Thursday, April 18, 2013

(Note: if you’d like an in-depth look at the emotional impact of the Bruins playing the first major sports game in Boston since the Boston Marathon explosions, check out Pro Hockey Talk’s coverage. We’ll stick to more nuts and bolts fantasy stuff in this case.)


If you’re the nostalgic (and in some cases, stubborn) type, then three of Wednesday’s games probably made you feel a rare sense of comfort during a season where it seems like some of the “rules” have been playing out the window.


That nostalgic bent conveniently starts with goalies (with the Columbus Blue Jackets - Anaheim Ducks game neatly holding the major exceptions). I’ll make this story longer in a second, but simply put, the goalies who tend to sport high ratings in video games and praise in the eyes of often-lazier pundits* actually lived up to the hype.


Now, don’t get me wrong, it’s not like at least two-thirds of these guys cannot bring it with respectable regularity (pauses for Meatloaf references), but they’ve spawned plenty of critics, too.





More than Jarome Iginla, it seems like Miikka Kiprusoff has been a symbol of the Calgary Flames’ lengthy reluctance to accept reality (which finally gave way late this season). While Iginla’s charm and resume make it easier to stomach his hefty salary, Kiprusoff’s 2013 season probably clinches him as a poor investment for many.


Just look at his putrid numbers this year: 22 games played, 7-13-2 record, .877 save percentage and 3.53 GAA with zero shutouts.


Every now and then, it’s nice to find numbers that everyone merely willing to read them will admit are awful. Traditionalists (and win-craving fantasy owners) can blast that horrendous record. Meanwhile, that save percentage will leave many statheads’ mouths agape.


While he allowed an embarrassing Johan Franzen goal to keep things from being totally perfect, Kiprusoff was the reason (along with two goals from Steve Begin!!!!**) that a hilariously over-matched Flames team beat the Detroit Red Wings last night.


There are rumors that Wednesday might be his last game with the Flames and/or in the NHL. It’s hard to imagine the Finnish workhorse topping that with the horrendous season he’s produced.





Anyone who’s excessively surprised by the Buffalo Sabres’ drive to hover around the East playoff bubble after looking dead earlier this season probably hasn’t followed the ebbs and flows of this team in recent seasons. Including this campaign, Buffalo has stampeded its way back to relevance for at least the last three years, although it’s likely that the only time it will have worked out was in 2010-11.

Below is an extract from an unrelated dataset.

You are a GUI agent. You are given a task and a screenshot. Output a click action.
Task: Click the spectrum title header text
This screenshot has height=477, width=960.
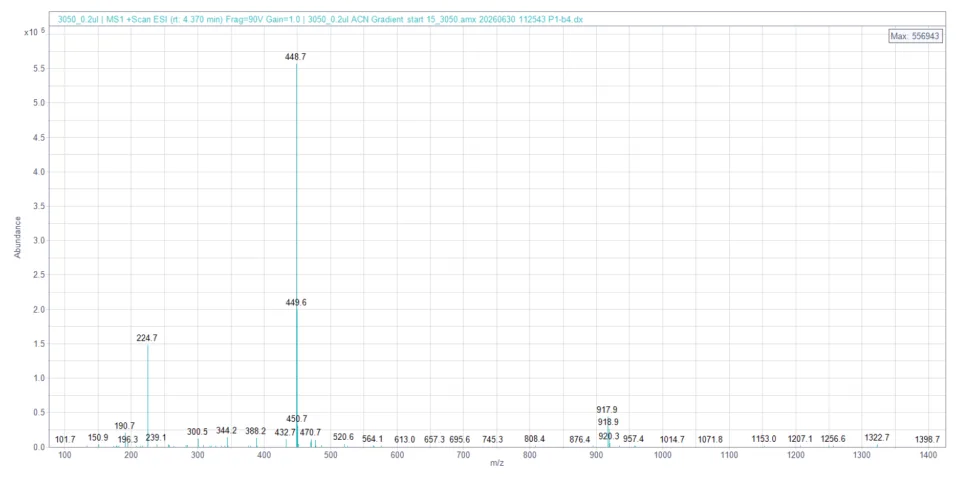pyautogui.click(x=320, y=20)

(As noted mathematician Meatloaf might agree, one out of three ain’t good.)


Honestly, I have trouble knowing what to make of Ryan Miller. His silver medal + Vezina campaign in 2009-10 was sensational, but it seems like the exception rather than the rule.


Here's his save percentage in the last five seasons:

2008-09 (59 GP): .918
2009-10 (69 GP): .929
2010-11 (66 GP): .916
2011-12 (61 GP): .916

This season (37 GP): .915


And just for kicks, his career (497 GP): .915


That’s a solid mark, but is that the kind of production you expect from a $6 million guy? That’s for Sabres management to furrow their brows about, but more and more, it seems obvious to me that his draft position is being inflated by that amazing year.

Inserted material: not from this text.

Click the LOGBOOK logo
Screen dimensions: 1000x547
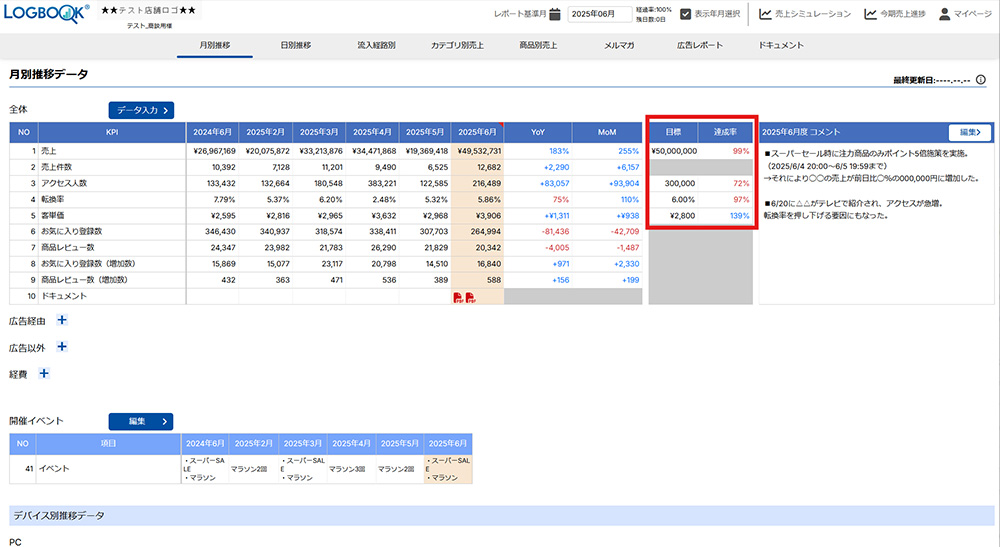(x=46, y=14)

Even if you think his mediocre team drags him down - and I agree, to at least some extent - context doesn’t matter in fantasy results. Gauging which goalies might benefit from superior teammates and which ones might suffer based on lousy ones is certainly a big part of the game ... even if predicting that can definitely be a difficult task.


Actually, the goalie “nature vs. nurture” argument brings us to Wednesday’s other solid performer...





Remember that bit about how Kiprusoff’s numbers are so clearly awful that people who spout out “compete level” on a regular basis can finally agree with people who prattle on about “regression to the mean”? Well, that love fest can probably be broken up merely by uttering the name Marc-Andre Fleury.


Pundits see the Stanley Cup ring, No.1 overall draft pick status, cool name and acrobatic saves and say “elite goalie.” Stat-centric folks look at a rather undistinguished career .910 save percentage and think “hyped yet average.”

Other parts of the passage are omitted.